Spain Will Pay Heiress Carmen Cervera $7.9 Million a Year to Keep Her Art Collection in the Country for the Next 15 Years

Works by Rodin, Gauguin, and Van Gogh are part of the $1 billion collection.

Baroness Carmen Thyssen-Bornemisza. Photo by Juan Naharro Gimenez/Getty Images.
Baroness Carmen Thyssen-Bornemisza. Photo by Juan Naharro Gimenez/Getty Images.

The Spanish culture ministry has made a deal with the art collector and socialite Carmen Cervera that will see her collection of some 400 artworks remain in the country for the next 15 years.

The artworks, which include paintings and sculptures by artists including Brueghel the Elder, Vincent Van Gogh, and Auguste Rodin, have been valued at around €1.04 billion ($1.3 billion). They will remain provisionally at the Museo Nacional Thyssen-Bornemisza in Madrid, where they have been on loan since 1999.

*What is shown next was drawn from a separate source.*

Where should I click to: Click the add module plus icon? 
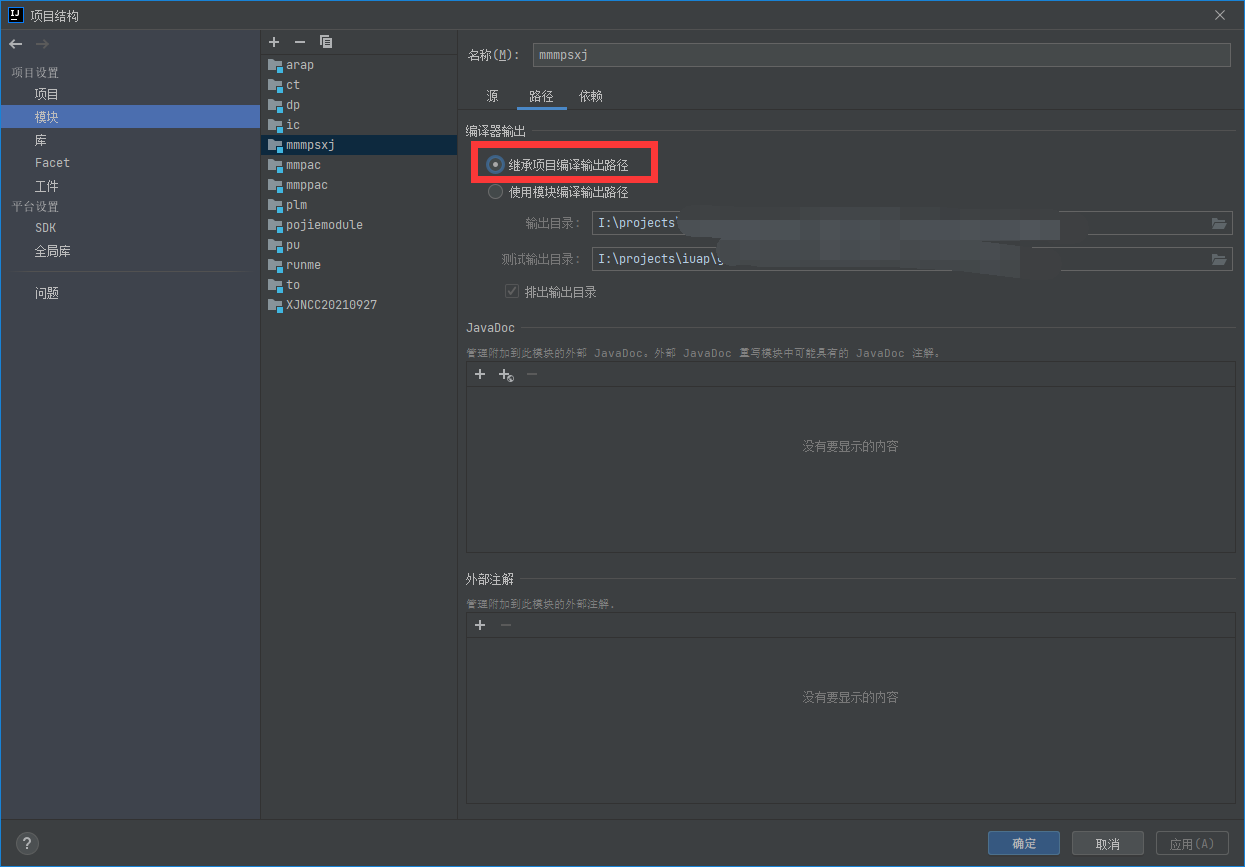(274, 42)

Spain’s culture minister, José Manuel Rodríguez Uribes, came to the agreement with the baroness, whose full name is Carmen Thyssen-Bornemisza de Kászo, on Friday. The fate of the valuable collection had been uncertain since January 2017, when a previous loan agreement came to an end. Given the constraints of museum lockdowns, it was unclear whether the Spanish government would be able to secure sufficient funding to extend the loan agreement.

The deal now allows for the collection to remain on loan to the Spanish state for 15 years, after which the state will be given the option to purchase the collection. Cervera previously gave the state the option to buy the collection in 2010. The Spanish government will now pay Cervera €6.5 million ($7.9 million) a year for the loan.

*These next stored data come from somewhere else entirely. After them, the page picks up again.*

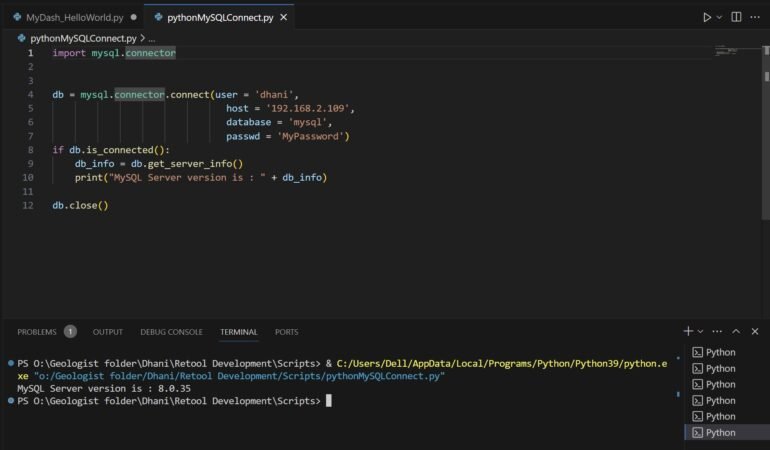Switch to the Output panel tab
The height and width of the screenshot is (450, 770).
pos(108,332)
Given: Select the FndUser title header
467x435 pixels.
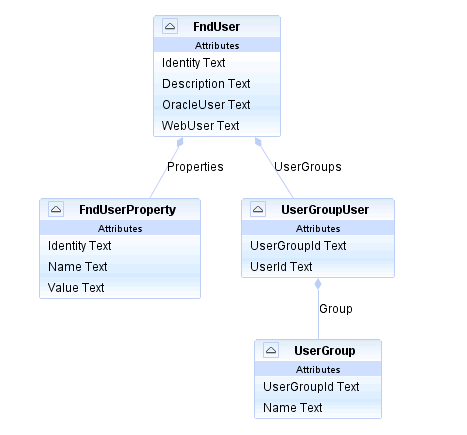Looking at the screenshot, I should tap(217, 27).
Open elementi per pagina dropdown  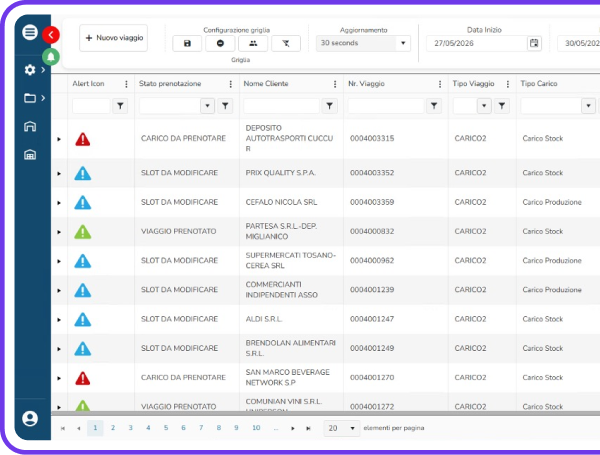click(x=341, y=428)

The agreement also ensures the return of Paul Gauguin’s 1892 painting Mata Mua (In Olden Times) to the museum, the whereabouts of which had been in question since it was removed from the museum in 2019 with an export license. Previously suspected to have been headed for sale, the prized work will now stay with the rest of the collection.

The 400 artworks will be displayed in the museum inside the ducal Villahermosa Palace in Madrid, alongside some 775 works from the personal collection of Cervera’s late husband, the industrialist Hans Heinrich von Thyssen-Bornemisza, which the Spanish government acquired in 1993.

Finally, the agreement also commits the ministry of culture and the Thyssen-Bornemisza Foundation to working with Cervera on plans for a museum she is opening in San Feliu de Guixols, on the Costa Brava.